This morning I remembered a quote that would be perfect for a friend as well as many of you. I'll get to it later, but it made me think about something that I've spent time thinking about for at least a decade. As an introduction there's a question we like to ask others.
What's the most important human invention?
Agriculture, towns, fire, cooking, clothing, etc.. tend to come up. All are important, but I like turning the question a bit. Consider a central invention we all do - something that makes us very human.
We invent tomorrow.
Our minds create mental models - visions of the future - and give us a kind of time travel. We run through potential scenarios we might encounter and can plan for. They're usually in an episodic form and we imagine ourselves and others, often in some other place, experiencing a variety of options. This time travel can flip and reach into the past. We call it episodic memory. These memories aren't perfectly accurate. They're more like screenplays we use to recreate the past with whatever bits of memory and shards of content we can access. We can also create "what if" scenarios and use them to plan for the future. It's a fluid time machine that can operate almost simultaneously in the past and future creating past and future episodic memories. And critically, we separate past and future from each other and the present.
People are really good at copying. Compared to other primates we're supercopiers. But we also experiment doing things like sticking our hands into fire, eating a plant we shouldn't have .. and we, or those who watched us tempt the Darwin Award, remember and let others know. We innovate and teach moving this information into our culture - a cultural evolution of sorts. There's a lot to unpack here. It's a beautiful subject to think and ask others about, but I want to keep this short and eventually get to the quote.

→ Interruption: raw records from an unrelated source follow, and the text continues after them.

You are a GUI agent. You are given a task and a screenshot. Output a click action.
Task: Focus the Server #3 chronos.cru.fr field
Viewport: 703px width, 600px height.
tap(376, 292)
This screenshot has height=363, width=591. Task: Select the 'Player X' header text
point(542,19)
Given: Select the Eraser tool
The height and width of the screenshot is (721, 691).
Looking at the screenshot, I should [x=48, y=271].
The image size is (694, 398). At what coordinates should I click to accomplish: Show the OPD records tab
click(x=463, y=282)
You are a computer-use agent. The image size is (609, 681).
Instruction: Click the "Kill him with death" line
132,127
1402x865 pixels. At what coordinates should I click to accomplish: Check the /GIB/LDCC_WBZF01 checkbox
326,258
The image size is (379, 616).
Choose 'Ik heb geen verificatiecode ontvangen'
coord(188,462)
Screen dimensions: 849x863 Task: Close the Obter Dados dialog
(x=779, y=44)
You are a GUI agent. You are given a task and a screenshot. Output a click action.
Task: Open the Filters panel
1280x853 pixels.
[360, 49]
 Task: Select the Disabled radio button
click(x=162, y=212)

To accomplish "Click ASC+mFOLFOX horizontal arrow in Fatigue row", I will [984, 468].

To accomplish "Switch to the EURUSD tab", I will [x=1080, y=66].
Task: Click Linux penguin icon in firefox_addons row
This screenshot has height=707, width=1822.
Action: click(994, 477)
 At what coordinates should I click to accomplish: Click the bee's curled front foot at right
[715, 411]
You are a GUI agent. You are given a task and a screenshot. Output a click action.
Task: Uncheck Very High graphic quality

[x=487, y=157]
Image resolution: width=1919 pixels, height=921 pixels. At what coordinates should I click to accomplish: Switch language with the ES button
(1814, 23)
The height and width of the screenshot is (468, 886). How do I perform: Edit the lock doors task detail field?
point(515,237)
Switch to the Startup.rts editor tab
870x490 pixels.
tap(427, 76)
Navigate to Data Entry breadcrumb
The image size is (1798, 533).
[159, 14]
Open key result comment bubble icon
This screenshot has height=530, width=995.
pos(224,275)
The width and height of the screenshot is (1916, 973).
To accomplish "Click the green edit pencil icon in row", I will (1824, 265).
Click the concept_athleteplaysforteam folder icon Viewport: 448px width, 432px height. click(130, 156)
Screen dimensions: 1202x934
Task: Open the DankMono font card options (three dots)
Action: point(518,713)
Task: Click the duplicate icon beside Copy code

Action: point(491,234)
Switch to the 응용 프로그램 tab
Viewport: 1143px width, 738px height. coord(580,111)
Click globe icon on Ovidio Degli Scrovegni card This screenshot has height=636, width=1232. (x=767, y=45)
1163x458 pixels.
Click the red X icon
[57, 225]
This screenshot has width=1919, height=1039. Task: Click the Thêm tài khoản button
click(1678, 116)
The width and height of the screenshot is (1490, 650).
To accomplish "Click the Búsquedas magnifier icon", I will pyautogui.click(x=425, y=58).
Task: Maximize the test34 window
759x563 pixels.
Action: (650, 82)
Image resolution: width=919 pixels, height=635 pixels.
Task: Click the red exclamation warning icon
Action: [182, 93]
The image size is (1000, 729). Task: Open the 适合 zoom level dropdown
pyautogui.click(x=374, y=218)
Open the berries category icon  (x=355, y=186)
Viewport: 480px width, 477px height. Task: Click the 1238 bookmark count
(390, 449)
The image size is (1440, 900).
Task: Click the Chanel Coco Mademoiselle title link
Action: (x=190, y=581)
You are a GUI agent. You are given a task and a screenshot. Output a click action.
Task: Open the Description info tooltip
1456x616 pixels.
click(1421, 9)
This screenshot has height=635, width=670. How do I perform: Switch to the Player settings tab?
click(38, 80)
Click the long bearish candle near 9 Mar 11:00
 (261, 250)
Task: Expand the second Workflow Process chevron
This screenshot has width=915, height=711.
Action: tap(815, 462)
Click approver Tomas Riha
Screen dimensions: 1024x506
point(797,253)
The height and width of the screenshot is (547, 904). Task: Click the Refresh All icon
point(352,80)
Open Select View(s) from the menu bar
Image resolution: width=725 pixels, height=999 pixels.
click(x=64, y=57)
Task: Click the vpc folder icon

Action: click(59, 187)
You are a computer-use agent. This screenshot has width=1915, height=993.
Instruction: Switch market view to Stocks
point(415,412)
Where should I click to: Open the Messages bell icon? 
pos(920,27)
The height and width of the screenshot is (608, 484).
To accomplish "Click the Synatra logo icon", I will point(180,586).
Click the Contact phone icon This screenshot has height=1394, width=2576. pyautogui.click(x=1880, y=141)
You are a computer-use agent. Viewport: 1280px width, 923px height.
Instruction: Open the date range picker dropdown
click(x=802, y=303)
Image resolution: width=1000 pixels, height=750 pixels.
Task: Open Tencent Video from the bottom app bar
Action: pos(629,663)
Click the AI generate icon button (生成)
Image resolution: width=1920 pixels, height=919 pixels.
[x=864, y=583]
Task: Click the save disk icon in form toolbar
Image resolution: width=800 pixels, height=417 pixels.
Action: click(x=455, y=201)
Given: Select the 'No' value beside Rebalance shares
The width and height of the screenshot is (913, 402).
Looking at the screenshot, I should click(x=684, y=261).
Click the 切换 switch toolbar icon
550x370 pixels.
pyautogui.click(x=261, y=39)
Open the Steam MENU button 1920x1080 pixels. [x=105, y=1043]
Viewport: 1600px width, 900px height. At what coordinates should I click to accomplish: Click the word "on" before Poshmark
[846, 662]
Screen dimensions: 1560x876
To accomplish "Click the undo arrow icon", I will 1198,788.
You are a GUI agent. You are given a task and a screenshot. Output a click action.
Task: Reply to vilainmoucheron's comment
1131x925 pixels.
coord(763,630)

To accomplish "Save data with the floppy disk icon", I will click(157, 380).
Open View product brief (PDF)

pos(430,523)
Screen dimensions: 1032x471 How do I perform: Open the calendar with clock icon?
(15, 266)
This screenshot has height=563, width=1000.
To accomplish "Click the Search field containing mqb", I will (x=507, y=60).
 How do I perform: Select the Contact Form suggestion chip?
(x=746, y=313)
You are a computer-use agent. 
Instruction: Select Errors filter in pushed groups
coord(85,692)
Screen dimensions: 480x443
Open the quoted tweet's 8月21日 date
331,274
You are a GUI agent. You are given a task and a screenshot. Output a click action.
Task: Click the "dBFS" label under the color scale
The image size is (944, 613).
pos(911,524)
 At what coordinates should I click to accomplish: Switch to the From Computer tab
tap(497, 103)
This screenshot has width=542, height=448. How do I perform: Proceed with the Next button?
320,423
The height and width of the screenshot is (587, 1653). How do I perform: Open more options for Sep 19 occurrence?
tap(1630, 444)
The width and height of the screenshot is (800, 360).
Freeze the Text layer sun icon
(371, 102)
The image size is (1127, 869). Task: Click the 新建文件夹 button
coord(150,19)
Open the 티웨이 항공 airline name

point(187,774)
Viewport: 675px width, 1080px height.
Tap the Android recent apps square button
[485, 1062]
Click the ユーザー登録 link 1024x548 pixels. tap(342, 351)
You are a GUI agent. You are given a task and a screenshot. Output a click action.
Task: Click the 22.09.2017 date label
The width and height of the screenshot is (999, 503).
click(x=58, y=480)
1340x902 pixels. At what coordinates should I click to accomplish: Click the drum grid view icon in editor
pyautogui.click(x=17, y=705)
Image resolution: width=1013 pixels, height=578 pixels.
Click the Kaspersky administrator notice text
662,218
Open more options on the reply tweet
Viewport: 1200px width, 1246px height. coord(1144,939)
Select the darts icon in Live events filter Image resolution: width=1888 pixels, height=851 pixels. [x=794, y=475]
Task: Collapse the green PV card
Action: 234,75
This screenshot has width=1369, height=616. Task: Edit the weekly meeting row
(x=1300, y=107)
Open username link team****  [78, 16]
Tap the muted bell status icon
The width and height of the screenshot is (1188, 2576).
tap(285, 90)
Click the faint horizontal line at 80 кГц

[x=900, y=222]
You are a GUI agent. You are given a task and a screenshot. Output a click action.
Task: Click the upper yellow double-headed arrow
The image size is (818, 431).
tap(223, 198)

Keeping track of things quickly gets out of hand for our very limited memories. It appears the first mechanisms were appeared over 20,000 years ago to deal with the information overload of keeping track of herd animals, seasons.. important things like that. It was the dawn of humanity creating an external memory system. Moving forward the Sumerians are usually credited with creating a formal writing system. At first accounting, but eventually our stories became readable. And that takes us to a beautiful description by Carl Sagan.
What an astonishing thing a book is. It’s a flat object made from a tree with flexible parts on which are imprinted lots of funny dark squiggles. But one glance at it and you’re inside the mind of another person, maybe somebody dead for thousands of years. Across the millennia, an author is speaking clearly and silently inside your head, directly to you. Writing is perhaps the greatest of human inventions, binding together people who never knew each other, citizens of distant epochs. Books break the shackles of time.